430 Hackney Road
14th Sept. 1866
My very dear Alexander

Many thanks for your last and its contents - we received it about 30th Aug. Money is a very acceptable commodity but I should be sorry that you should inconvenience yourself. Thank you dear Alex for your good wishes towards us and assurance of assistance if required - I do hope in the Providence of God we shall be provided for. I am strengthened in this hope by your dear Father's continued good health. I sometimes think he will not be able to continue Secretary of the Hackney Building Society much longer but then you know there is his registration and his agencies - Our duty is plain, that is to do the best we can and to leave the rest to them [Him?] who cares even for the sparrows, for not one falls to the ground without His consent.

I often think my time here must be very short but there are times when I feel so very much better that I think that perhaps I may outlive your father, but according to all human calculations I shall be the first to go and better perhaps that it should be so, as isolated as I am from all my children I should be a solitary individual.

Perhaps it is as well that you should "wash your hands of politics" - schemes are bad in anything - your father was always a great politician, but it is possible if he had concerned himself less about them, his mind would have been more fixed on matters of greater importance - dear Walter sems to have run into that extreme - I am quite concerned about him; by his own account he seems to be doing badly and with so large a family too it is quite unfortunate - I wish I could help him, poor fellow. I do not like the idea of a separation between you and him but in his last letter he seemed bent on a change - Could not Pacheco who has interests in his -- (torn) ?or is he too proud? Surely something might be done - he has served his country, it should do something for him.

How ungenerous of the people to be so full of suspicion about you and Walter.

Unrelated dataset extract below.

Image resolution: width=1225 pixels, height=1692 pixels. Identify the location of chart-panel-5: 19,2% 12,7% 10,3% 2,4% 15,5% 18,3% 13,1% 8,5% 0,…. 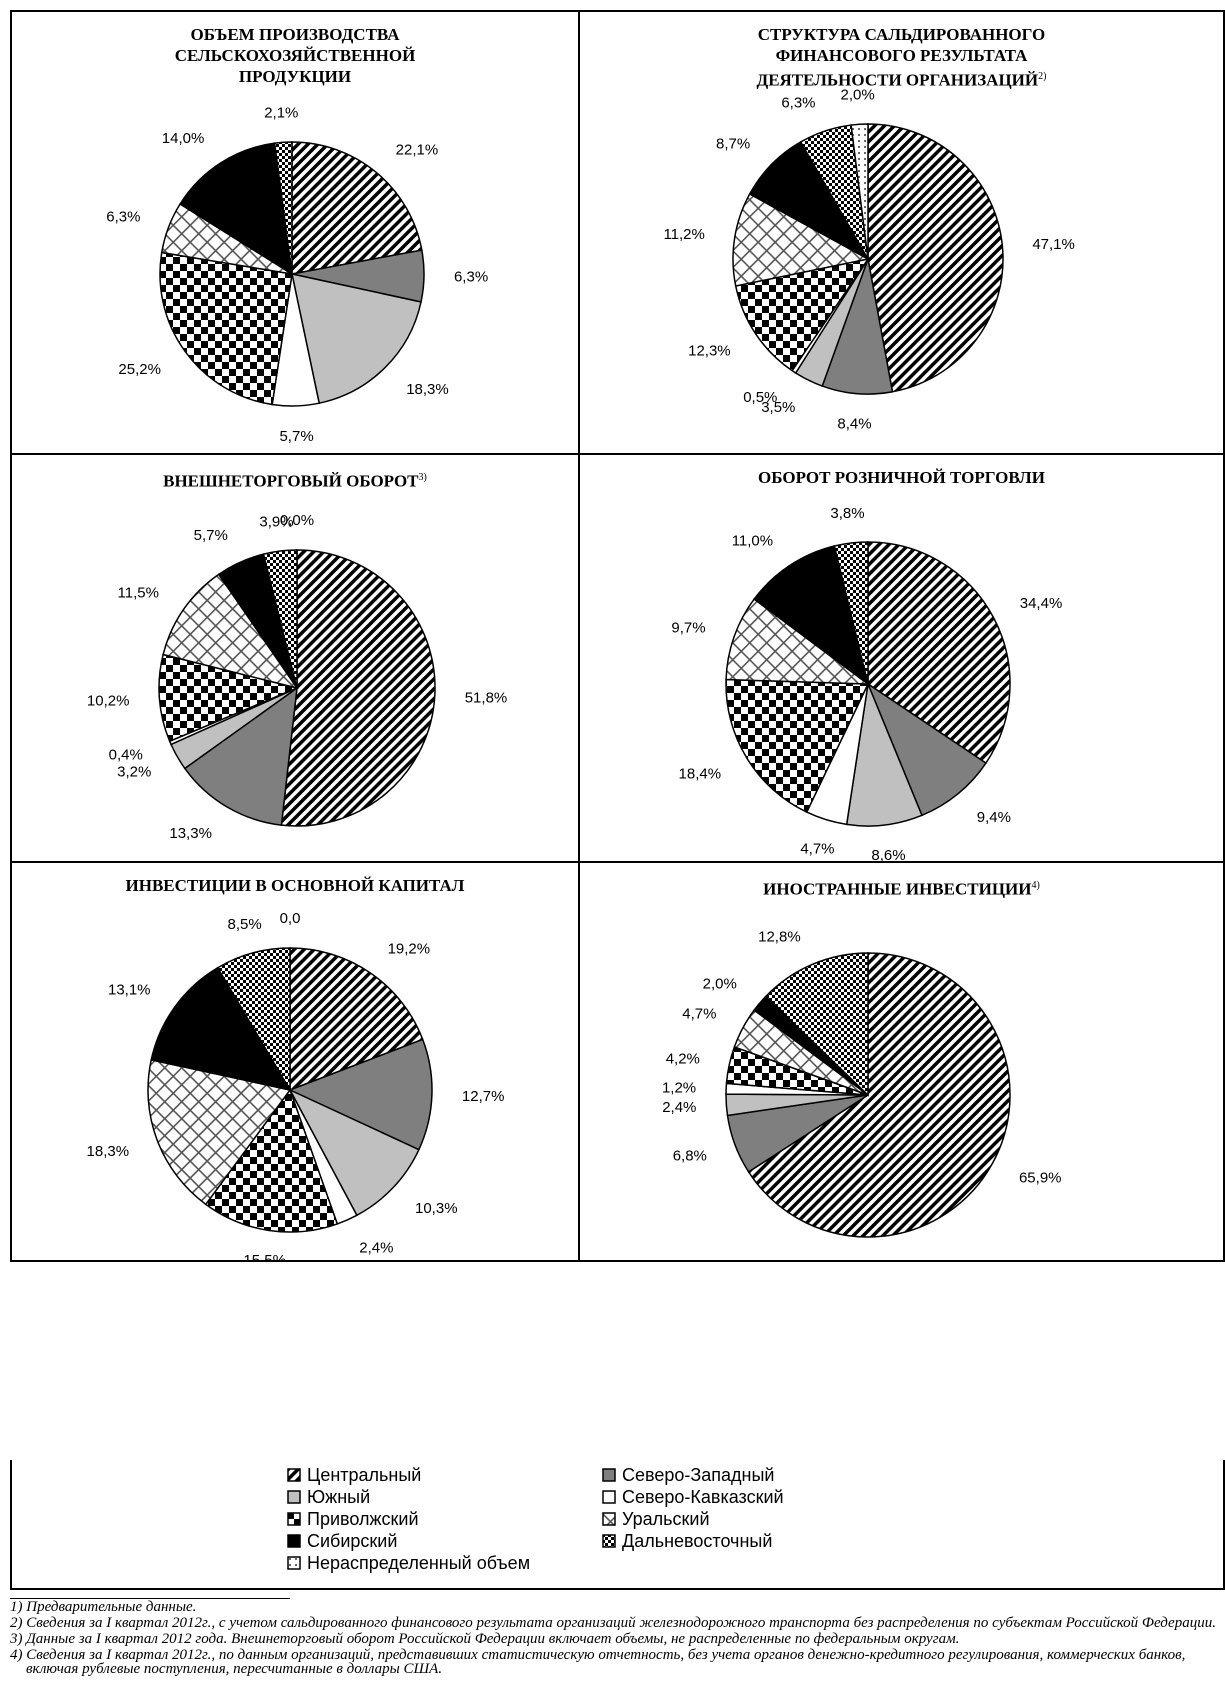
(295, 1062).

I am but too glad and but too proud of you, my dear sons, that you were able to prove your faithfulness and I hope there are those who duly appreciate it.

I have heard a hint that it is not improbable that Charles Manfred may join his friend in San Francisco. Henry, I find, has got into business in Cincinnati. Herbert Browne and his wife are now over from Africa - they are visiting the various families and amongst others have received an invitation from Mrs. Evans, but I believe the object is business as he wants a market for his wool. Through the Caffre war he has realised several thousand pounds but the horrid massacre of the Caffre [something missing here?] - however he thinks it so.

I admire your accounts of your farm yard - why you can have new milk and bread - new laid eggs and a thousand nice things, besides employment for the hands, if not the head. I hope your London assistant will turn out well to the end but do not trust him too much. I expect he assists you in your garden - your nephews and nieces I expect are very pleased to visit you. How gets on the young heir? Is Walter very pleased with him, that is, is he a pet more than the others? He seems to take great interest in his children and has at different times given me a nice history of them individually, which has interested me exceedingly. How proud the dear fellow would be could he but introduce them to their grand papa and grand mama - that I fear will never be and yet who knows - the most improbable things come to pass sometimes.

As to you and Andrea, if you continue money-getting as you do now you will be able to retire from business altogether and take a trip over to England but you must be quick about it or it will not be in my life time.

We received Loyd's papers from you this morning - we are obliged to you for them. Our daughter, Mrs. Evans has been staying for three weeks at Weymouth with her daughters - I have not heard from her lately - The time for the -- (torn)[post has] arrived -

Present my very affectionate love to dear Andrea whom I shall one day hope to see and accept the best love of,

My dear Alexander,

Your ever affectionate Mother

S. Murray

Love to dear Walter and his wife. I am so sorry I cannot write to him this time - I will do so before long.